Samsung's One UI 9 can block distracting apps at the network level

By: Anton Kratiuk | today, 16:06
Samsung's One UI 9 can block distracting apps at the network level

Samsung is testing a focus tool in One UI 9 that goes further than anything Apple or Google currently offer: instead of greying out an app icon, it cuts the app's internet connection entirely. The feature — called "Network management for concentration" — was found inside the Connectivity Labs section of the One UI 9 beta by Android Authority, and it's still experimental. There's no guarantee it survives to the stable release.

The lock, not the nudge

Standard screen-time tools on Android and iOS set a timer, then show a warning screen you can dismiss with a tap. Samsung's approach is different. The feature blocks internet access at the system level for chosen apps or entire categories — social media, browsers, games, and streaming services. Open Instagram during a block and you'll see the feed spin indefinitely, because the data simply isn't coming through. Getting around it isn't as simple as adjusting a time limit.

To stop you from caving in a weak moment, the feature requires a six-digit PIN to modify or disable. That friction is the point: the extra seconds it takes to type in a code give your brain a chance to remember what you were supposed to be doing.

Scheduled blocks and what's actually available

A companion mode called Downtime lets you set a recurring schedule — say, 9 a.m. to 6 p.m. on weekdays — during which distracting categories lose their connection automatically. When the window ends, access restores itself without any manual input.
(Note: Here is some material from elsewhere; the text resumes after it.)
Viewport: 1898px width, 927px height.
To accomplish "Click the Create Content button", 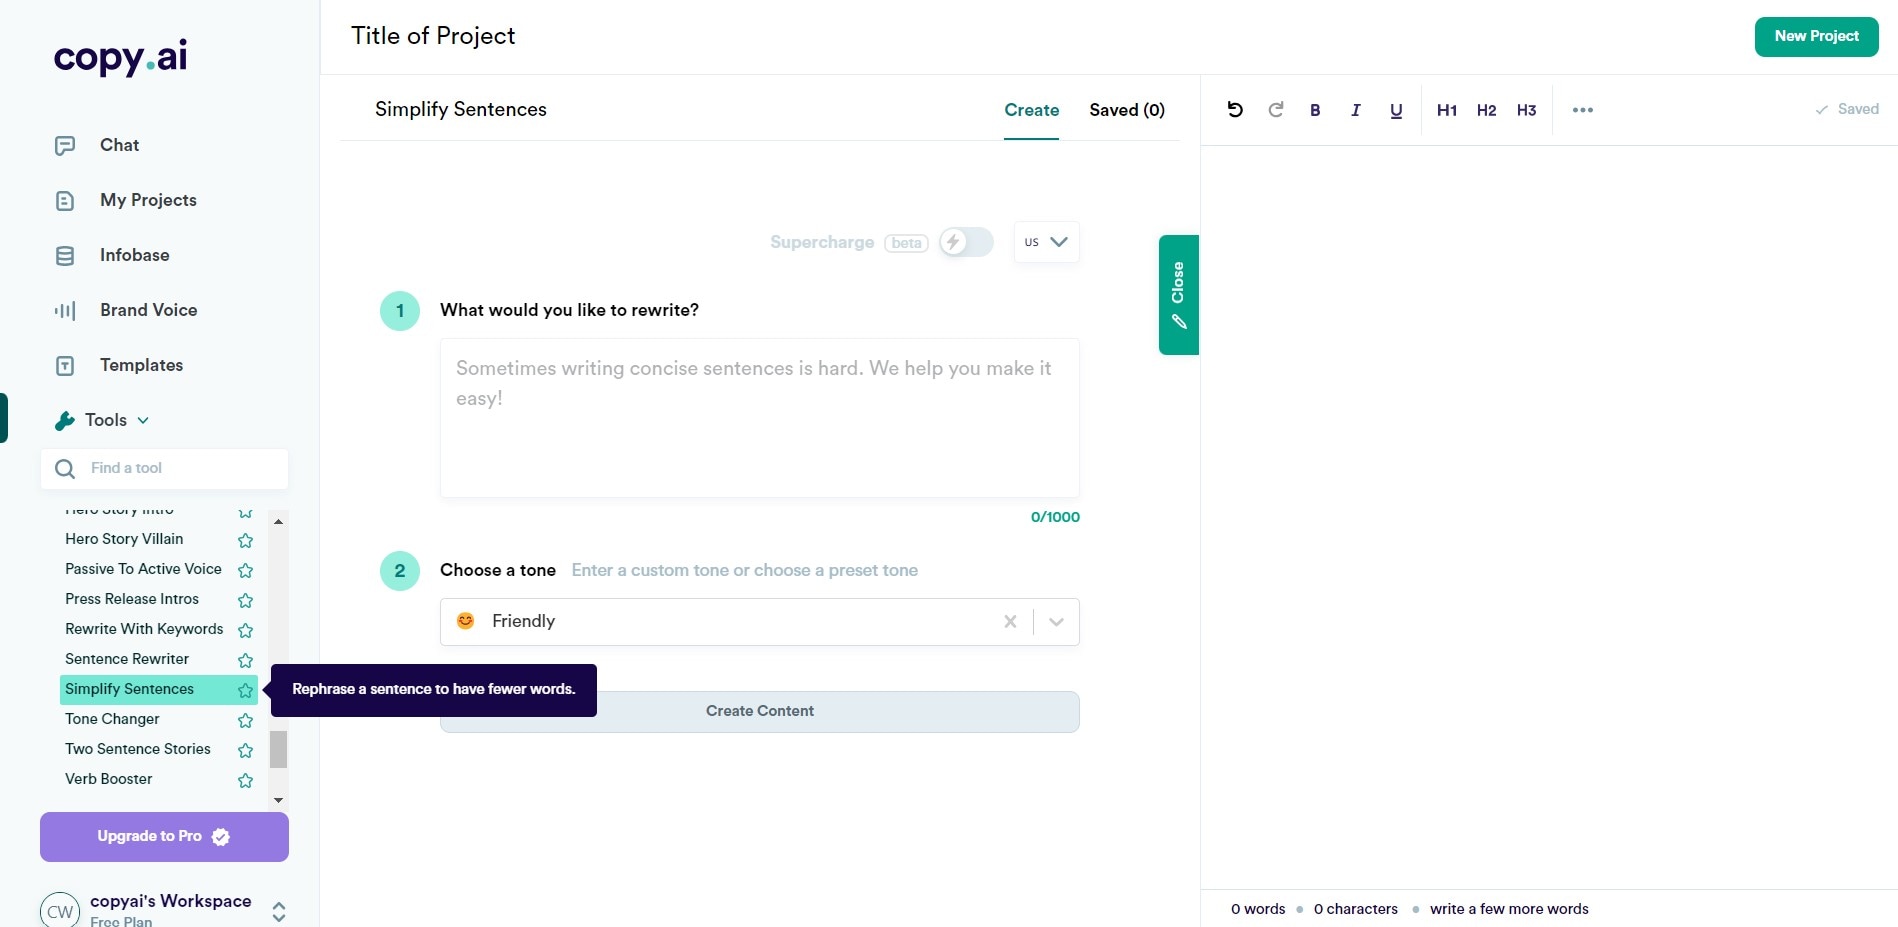I will 759,711.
The Samsung Newsroom confirms the One UI 9 beta is live for Galaxy S26 series owners in the US, UK, Germany, Poland, South Korea, and India. The stable release is expected in July 2026, tied to the Galaxy Z Fold 8 launch. Beta testers can find the concentration feature inside the hidden Connectivity Labs menu — but because it sits in a labs section rather than the main settings, Samsung hasn't officially announced it and could drop it before the final build ships.

Worth watching, not banking on

Neither Google's Digital Wellbeing nor Apple's Screen Time currently offer system-level network blocking — both rely on app-layer timers that are comparatively easy to dismiss. If Samsung ships this feature intact, it would be a meaningful step up for anyone who has found standard screen-time limits too easy to ignore. The PIN-gated design also makes it a credible parental control option, not just a personal productivity tool.

That's a significant if, though. Features discovered in experimental menus don't always make the cut. For now, it's one to watch when the stable One UI 9 update arrives later this summer.